Use of hepatocytes isolated from a liver-humanized mouse for studies on the metabolism of drugs: application to the metabolism of fentanyl and acetylfentanyl

Abstract

Purpose: The usefulness of hepatocytes isolated from a liver-humanized mouse (PXB-cells) as a model in vitro system for the prediction of the in vivo metabolism of new drugs of abuse was evaluated. Methods: For the drug metabolism study, fentanyl, a powerful synthetic opioid, and acetylfentanyl, an N-acetyl analog of fentanyl, were selected as model drugs. PXB-cells were cultured with the drug for 24–48 h and then the media were collected and analyzed by liquid chromatography/mass spectrometry after deproteinization with acetonitrile.

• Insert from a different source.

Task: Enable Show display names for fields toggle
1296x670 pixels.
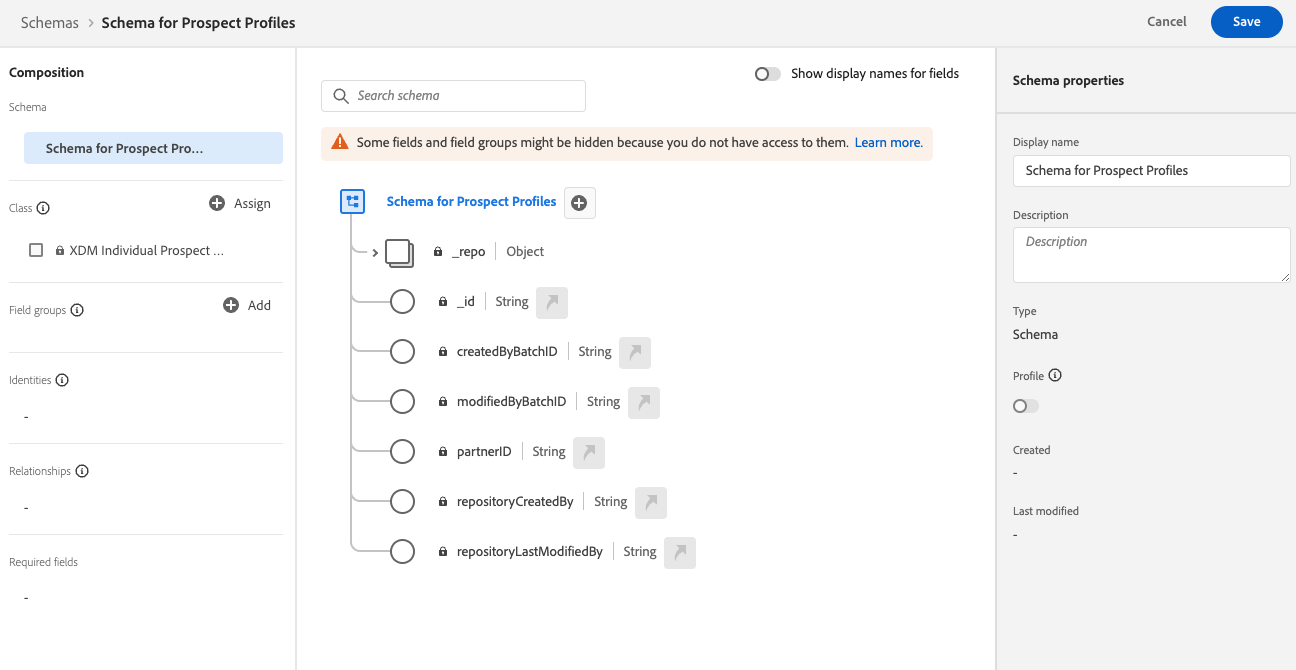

Results: The main metabolite formed from fentanyl by PXB-cells was the desphenethylated metabolite (nor-fentanyl), and the other major metabolites formed were 4′-hydroxy-fentanyl, β-hydroxy-fentanyl and (ω-1)-hydroxy-fentanyl. ω-Hydroxy-fentanyl and 4′-hydroxy-3′-methoxy-fentanyl were the minor metabolites. Similar results were obtained for acetylfentanyl. The metabolite profile of fentanyl in PXB-cells was consistent with the in vivo metabolite profile of fentanyl reported previously. Most of the 4′-hydroxy- and 4′-hydroxy-3′-methoxy-metabolites of fentanyl and acetylfentanyl were conjugated in PXB-cells, indicating that PXB-cells had high conjugation enzyme activities. From experiments using human liver microsomes and anti-CYP antibodies, it was revealed that CYP3A4 was involved in the production of nor-fentanyl, β-hydroxy-fentanyl and (ω-1)-hydroxy-fentanyl, while CYP2D6 was partially involved in the production of 4′-hydroxy-fentanyl. Conclusions: Our results indicated that PXB-cells have high activities of phase I and phase II drug-metabolizing-enzymes, can be stably supplied, and are easy to use; thus, PXB-cells are highly useful for the prediction of the in vivo metabolism of drugs of abuse.